Our study was focused on Regork’s marketing campaigns – were the strategies successful or not and what affects did they have on products. As a first step, we found which were our longest running campaigns during 2017. The longest running campaign in this dataset was identified to be Campaign 15 whereas the usual duration for most of the campaigns was 32-50 days.
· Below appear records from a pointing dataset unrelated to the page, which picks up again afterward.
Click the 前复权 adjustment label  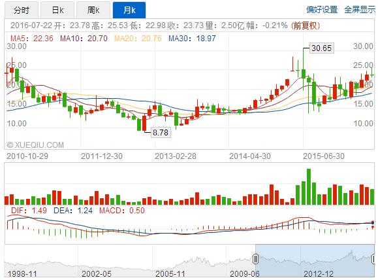306,26
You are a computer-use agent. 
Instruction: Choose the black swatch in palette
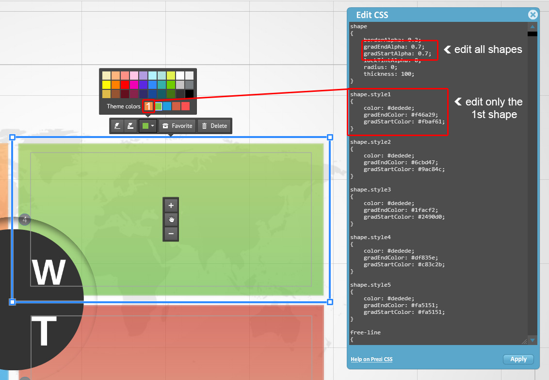189,94
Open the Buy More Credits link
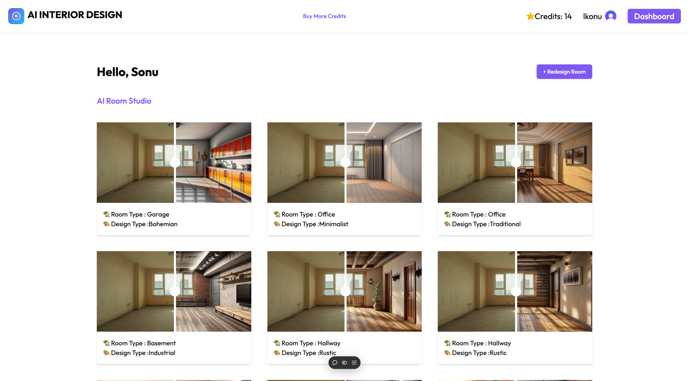This screenshot has height=381, width=689. [324, 16]
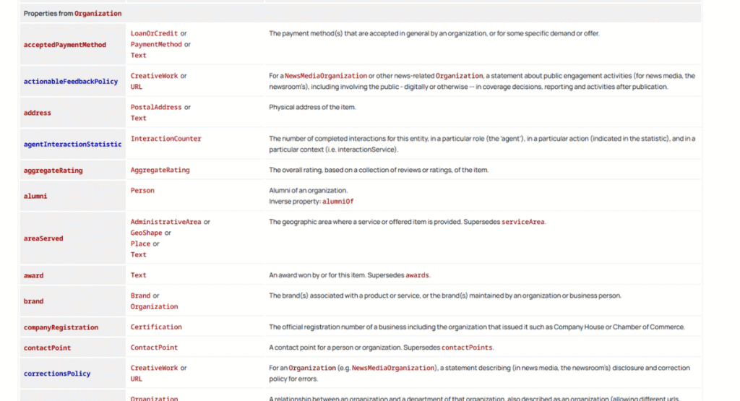Open the correctionsPolicy property link
This screenshot has width=740, height=401.
point(57,374)
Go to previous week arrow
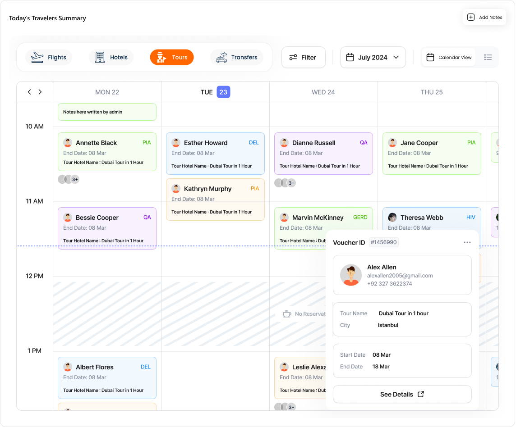 pos(29,92)
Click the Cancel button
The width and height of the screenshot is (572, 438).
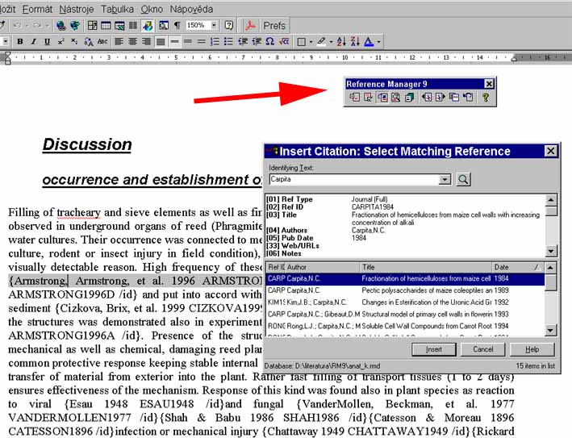point(483,349)
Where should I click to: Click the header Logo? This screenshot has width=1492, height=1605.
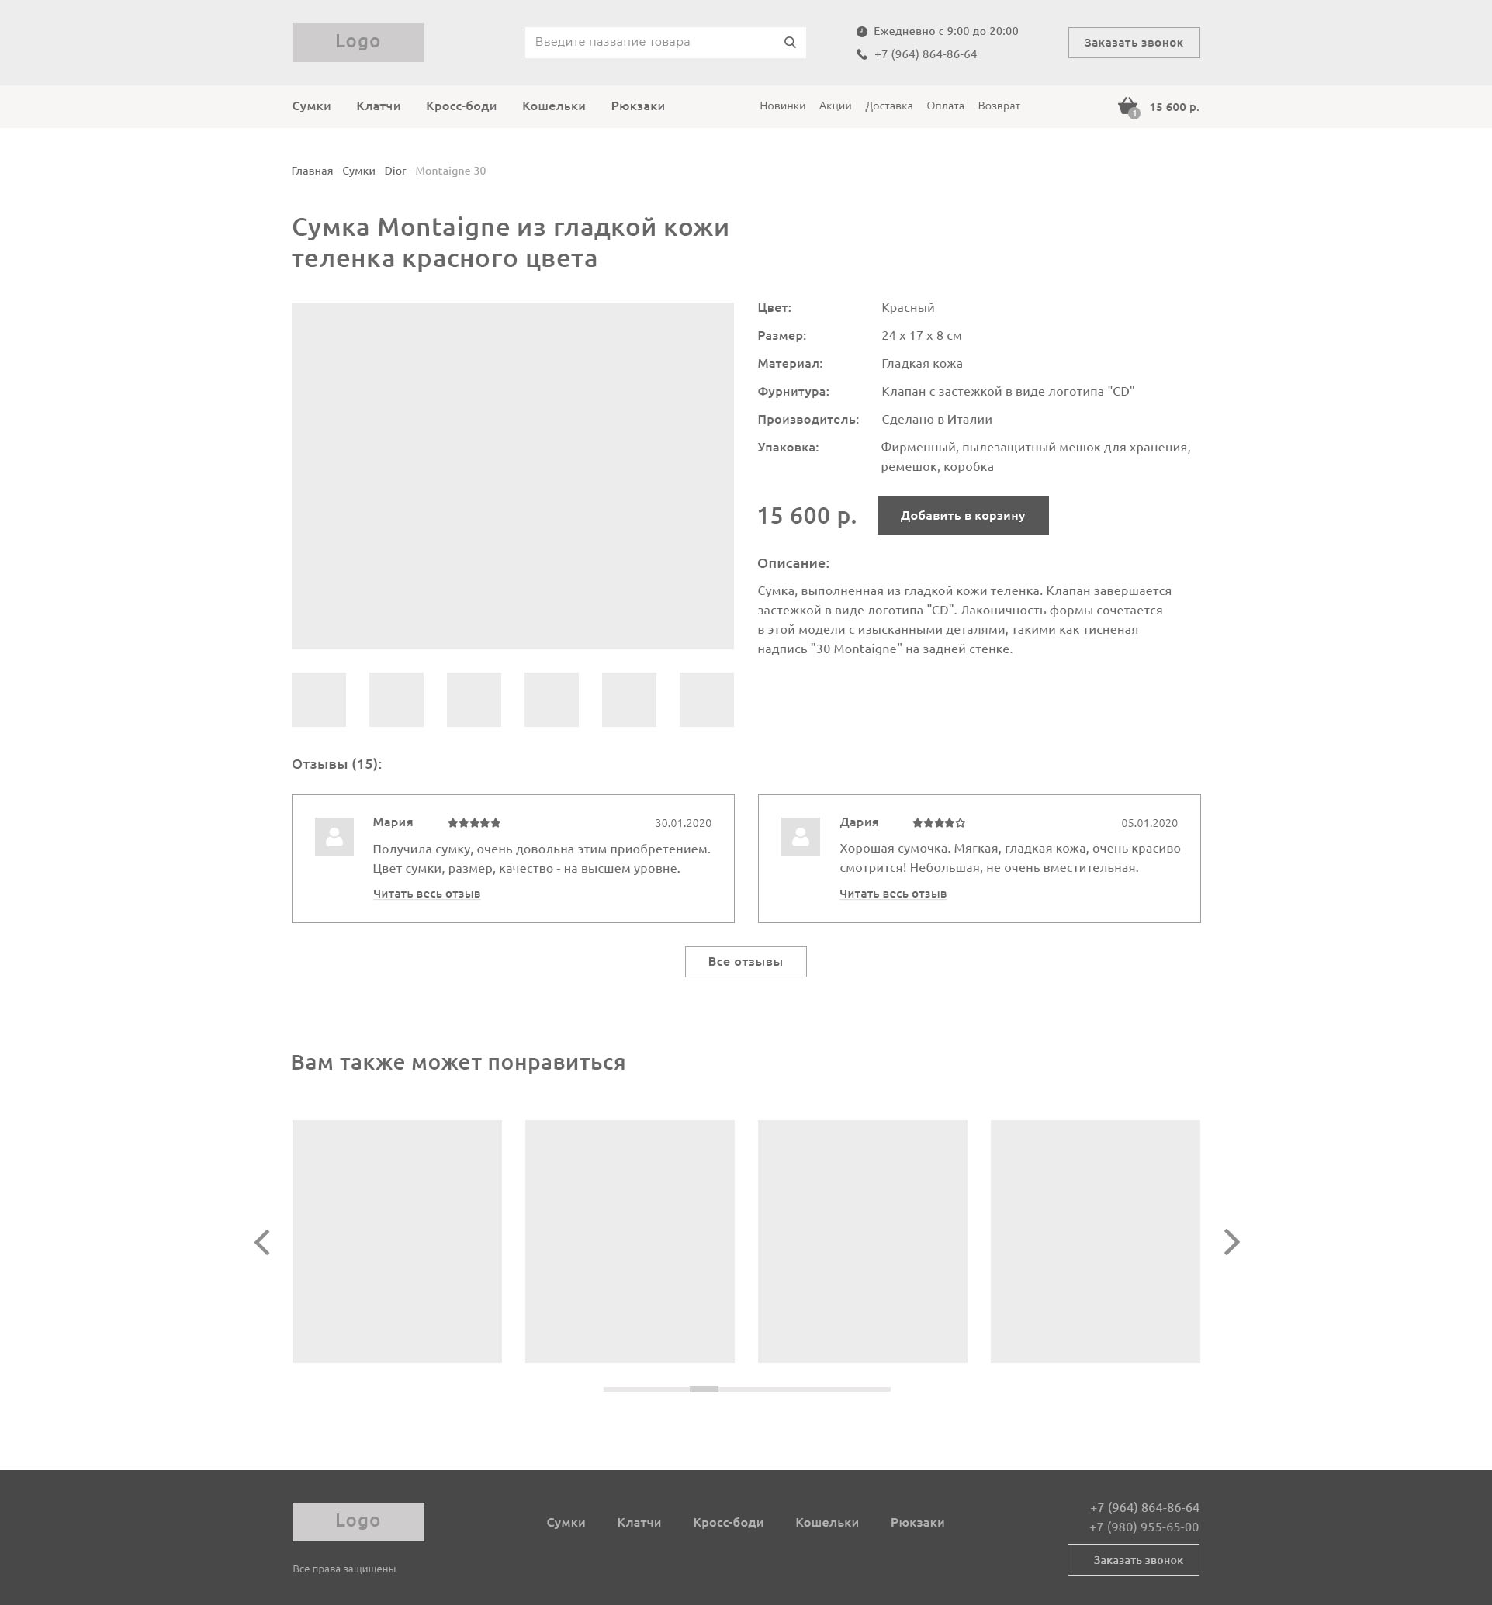[x=358, y=42]
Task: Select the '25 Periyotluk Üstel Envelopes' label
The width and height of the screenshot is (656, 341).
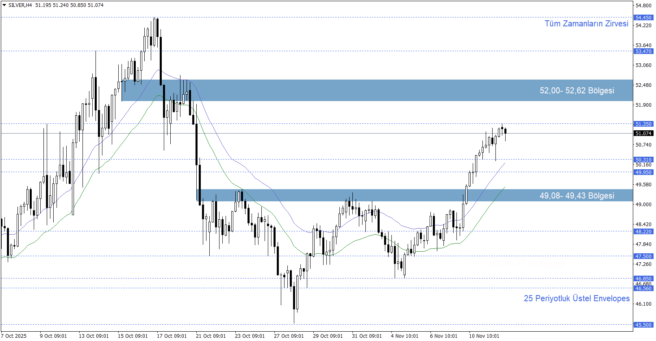Action: [x=576, y=298]
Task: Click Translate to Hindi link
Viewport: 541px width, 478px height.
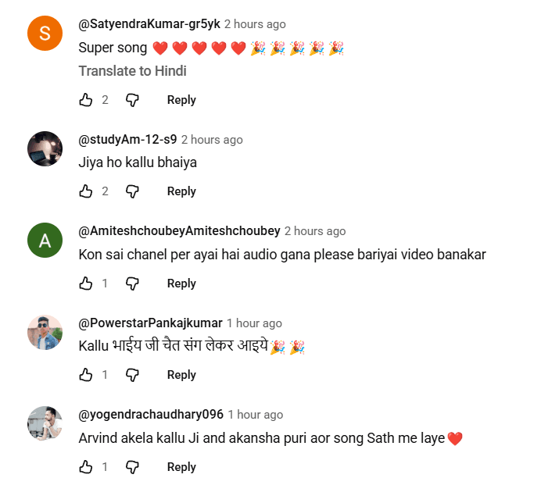Action: point(132,71)
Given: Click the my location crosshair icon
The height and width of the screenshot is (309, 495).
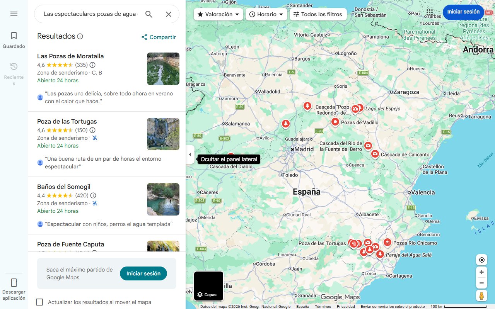Looking at the screenshot, I should [481, 260].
After evaluating the duration of all campaigns, we wanted to find out which campaigns were the most rewarding in term of Revenue. Once we plotted the data, it was apparent that Type A campaigns had higher revenues even though they were run for a similar duration. In fact, our longest running campaign (campaign 15) wasn’t close to our best performing campaigns in terms of revenue.
So, if duration isn’t a recipe for success, then what is? We studied six of the top performing campaigns to see if there was any difference in average per day sales during the three phases for each campaign i.e. before, during, and after. Only one campaign clearly demonstrated substantial difference in revenue after the campaign was executed. We saw a $450 per day increase in sales after this campaign was executed for the same households which participated in the campaign.
As a final step, we wanted to see what products saw a demand increase as a result of this successful campaign. We identified that product categories like Smoked Meat, Turkey, and Citrus had the most positive impact as part of Campaign 18. In conclusion, we analyzed that Type A campaigns are generally most effective whereas duration of campaign length does not seem to be a decisive factor. Regork successfully implemented Campaign 18 and saw increased in demand form the targeted households. Some product categories also seem to be most sensitive to campaigns like Smoked Meat, Turkey, and Citrus. Therefore we would recommend Regork to implement similar strategies in their future campaigns as they did in Campaign 18.